Dataset extract:
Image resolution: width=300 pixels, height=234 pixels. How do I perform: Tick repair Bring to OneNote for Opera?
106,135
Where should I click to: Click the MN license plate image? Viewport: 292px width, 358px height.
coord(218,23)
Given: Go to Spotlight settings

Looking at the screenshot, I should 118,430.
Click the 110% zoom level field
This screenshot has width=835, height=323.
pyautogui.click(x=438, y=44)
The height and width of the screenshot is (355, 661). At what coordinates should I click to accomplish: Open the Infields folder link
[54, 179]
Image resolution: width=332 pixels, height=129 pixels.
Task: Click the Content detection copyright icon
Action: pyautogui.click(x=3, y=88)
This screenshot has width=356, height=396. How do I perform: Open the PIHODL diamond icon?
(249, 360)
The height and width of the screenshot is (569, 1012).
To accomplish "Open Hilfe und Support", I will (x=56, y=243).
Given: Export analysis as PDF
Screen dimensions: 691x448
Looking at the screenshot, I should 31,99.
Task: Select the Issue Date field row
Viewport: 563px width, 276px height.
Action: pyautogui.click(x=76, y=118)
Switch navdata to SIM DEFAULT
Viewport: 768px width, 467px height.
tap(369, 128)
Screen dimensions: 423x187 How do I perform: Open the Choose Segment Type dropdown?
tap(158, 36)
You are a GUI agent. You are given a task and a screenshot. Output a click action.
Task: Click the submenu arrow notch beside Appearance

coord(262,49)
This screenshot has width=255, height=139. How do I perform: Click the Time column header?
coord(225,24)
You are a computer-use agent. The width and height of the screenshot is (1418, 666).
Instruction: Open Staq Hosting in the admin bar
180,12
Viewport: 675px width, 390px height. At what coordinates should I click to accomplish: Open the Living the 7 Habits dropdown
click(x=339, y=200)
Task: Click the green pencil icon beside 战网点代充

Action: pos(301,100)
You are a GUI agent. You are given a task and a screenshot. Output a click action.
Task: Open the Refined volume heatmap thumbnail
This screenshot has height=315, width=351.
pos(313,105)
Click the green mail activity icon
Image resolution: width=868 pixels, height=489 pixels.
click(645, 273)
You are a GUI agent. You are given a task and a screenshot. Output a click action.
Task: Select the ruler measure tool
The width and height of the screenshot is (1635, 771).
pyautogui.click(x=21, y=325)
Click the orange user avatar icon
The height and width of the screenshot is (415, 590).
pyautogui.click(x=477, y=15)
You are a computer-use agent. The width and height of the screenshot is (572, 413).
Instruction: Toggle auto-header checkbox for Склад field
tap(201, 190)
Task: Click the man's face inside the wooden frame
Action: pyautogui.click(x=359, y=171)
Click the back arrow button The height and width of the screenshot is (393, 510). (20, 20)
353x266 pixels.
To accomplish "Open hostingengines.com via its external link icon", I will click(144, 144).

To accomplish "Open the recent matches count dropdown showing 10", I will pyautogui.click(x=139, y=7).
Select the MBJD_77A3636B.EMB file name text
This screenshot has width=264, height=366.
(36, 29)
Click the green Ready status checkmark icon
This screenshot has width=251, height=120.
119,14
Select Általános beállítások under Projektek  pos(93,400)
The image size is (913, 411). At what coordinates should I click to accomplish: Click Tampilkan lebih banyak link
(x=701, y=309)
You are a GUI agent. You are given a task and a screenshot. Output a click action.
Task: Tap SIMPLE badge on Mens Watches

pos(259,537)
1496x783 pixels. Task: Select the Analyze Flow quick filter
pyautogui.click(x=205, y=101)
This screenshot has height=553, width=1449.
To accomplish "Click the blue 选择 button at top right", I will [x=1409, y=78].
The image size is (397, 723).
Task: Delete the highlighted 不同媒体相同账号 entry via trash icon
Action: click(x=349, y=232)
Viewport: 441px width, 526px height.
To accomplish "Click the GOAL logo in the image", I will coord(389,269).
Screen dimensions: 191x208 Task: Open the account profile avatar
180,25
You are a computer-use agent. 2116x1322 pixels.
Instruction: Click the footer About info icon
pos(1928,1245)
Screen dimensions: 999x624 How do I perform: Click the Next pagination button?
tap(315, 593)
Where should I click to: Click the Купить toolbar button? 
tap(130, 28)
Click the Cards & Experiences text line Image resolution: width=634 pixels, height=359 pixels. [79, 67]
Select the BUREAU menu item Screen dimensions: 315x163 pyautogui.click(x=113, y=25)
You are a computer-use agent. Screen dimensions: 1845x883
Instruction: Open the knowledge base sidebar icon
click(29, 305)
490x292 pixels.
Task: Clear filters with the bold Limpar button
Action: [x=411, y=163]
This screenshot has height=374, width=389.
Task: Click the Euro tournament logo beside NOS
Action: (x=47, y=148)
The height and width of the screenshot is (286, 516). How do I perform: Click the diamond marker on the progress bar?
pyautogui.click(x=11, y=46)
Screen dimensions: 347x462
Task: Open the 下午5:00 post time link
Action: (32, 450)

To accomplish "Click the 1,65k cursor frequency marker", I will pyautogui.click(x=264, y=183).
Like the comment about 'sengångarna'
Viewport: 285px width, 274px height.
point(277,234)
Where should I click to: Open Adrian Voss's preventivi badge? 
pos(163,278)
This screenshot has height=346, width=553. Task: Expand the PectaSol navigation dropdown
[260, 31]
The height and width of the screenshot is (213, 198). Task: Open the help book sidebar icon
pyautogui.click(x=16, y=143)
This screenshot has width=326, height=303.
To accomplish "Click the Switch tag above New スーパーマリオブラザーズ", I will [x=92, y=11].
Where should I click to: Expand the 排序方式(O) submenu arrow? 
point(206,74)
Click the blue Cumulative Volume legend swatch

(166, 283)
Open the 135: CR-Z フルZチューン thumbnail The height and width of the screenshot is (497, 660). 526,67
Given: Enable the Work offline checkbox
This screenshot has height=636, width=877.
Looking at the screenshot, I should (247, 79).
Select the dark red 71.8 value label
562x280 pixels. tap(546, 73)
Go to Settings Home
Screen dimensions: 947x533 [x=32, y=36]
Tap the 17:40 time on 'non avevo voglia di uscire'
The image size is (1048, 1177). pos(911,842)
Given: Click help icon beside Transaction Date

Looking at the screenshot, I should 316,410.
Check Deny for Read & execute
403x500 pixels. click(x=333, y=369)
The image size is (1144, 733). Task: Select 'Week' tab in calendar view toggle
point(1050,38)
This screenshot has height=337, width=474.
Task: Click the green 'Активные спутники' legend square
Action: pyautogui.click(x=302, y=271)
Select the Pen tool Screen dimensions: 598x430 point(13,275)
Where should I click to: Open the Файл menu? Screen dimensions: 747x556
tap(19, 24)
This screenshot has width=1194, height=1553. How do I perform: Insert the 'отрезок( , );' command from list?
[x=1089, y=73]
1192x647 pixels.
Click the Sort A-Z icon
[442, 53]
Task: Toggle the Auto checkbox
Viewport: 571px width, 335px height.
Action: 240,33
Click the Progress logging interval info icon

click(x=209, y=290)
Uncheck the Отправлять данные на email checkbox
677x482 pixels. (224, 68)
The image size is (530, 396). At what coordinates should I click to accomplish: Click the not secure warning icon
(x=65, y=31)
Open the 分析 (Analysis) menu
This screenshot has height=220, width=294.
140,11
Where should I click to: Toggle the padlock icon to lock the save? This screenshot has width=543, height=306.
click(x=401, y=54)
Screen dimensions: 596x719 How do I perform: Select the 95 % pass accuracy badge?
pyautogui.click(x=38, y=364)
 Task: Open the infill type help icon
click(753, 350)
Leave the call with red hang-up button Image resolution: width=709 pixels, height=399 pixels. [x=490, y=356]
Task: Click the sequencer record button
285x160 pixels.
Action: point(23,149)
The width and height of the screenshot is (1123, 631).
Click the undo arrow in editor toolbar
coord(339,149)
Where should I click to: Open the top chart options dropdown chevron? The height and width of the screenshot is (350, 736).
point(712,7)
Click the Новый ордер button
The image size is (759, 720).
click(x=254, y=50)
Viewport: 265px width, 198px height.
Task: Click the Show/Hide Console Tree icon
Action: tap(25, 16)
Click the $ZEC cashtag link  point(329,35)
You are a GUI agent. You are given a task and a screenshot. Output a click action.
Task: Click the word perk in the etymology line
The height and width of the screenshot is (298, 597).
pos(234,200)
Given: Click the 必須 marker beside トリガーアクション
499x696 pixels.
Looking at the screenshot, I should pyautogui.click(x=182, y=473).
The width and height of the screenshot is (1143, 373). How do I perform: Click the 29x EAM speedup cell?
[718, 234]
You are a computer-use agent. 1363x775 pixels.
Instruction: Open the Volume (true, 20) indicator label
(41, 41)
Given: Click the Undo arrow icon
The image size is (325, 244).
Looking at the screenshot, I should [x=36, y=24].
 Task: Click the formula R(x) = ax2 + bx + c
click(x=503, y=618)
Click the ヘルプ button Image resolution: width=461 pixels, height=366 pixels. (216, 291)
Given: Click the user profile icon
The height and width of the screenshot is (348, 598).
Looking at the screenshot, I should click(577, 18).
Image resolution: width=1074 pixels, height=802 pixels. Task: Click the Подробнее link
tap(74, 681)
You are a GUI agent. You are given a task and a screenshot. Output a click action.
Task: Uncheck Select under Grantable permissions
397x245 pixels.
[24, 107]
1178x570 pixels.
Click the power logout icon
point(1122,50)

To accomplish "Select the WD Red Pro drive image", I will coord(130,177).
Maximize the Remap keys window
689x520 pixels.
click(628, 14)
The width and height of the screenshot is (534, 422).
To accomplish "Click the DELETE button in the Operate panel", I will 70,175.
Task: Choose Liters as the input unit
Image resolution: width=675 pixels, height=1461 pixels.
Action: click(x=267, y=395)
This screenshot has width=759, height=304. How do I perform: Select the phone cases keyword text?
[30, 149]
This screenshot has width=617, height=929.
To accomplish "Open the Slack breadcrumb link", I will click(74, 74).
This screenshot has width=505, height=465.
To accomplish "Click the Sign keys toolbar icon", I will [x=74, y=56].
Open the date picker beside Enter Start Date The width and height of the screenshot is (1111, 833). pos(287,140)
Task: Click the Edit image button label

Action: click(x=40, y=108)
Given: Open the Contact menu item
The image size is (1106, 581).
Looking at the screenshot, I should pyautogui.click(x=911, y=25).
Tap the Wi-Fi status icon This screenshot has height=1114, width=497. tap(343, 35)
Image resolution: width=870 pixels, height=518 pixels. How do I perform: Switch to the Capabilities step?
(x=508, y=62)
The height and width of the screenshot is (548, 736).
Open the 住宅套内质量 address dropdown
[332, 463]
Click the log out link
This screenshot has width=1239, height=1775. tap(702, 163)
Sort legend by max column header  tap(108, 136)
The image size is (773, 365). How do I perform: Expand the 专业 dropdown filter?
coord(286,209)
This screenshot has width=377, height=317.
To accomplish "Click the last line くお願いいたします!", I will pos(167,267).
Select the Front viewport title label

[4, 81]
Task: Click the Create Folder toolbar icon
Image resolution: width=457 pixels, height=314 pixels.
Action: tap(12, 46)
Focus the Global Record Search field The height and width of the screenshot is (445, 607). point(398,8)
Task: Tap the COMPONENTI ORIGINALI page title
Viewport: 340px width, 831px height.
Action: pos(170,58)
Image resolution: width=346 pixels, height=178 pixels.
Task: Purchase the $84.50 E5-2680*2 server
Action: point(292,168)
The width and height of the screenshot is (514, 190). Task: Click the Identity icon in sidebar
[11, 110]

Task objective: Each line of the listing that contains the word "user" must be copied.

Result for this task:
Click the orange user avatar icon
Given: Click the user profile icon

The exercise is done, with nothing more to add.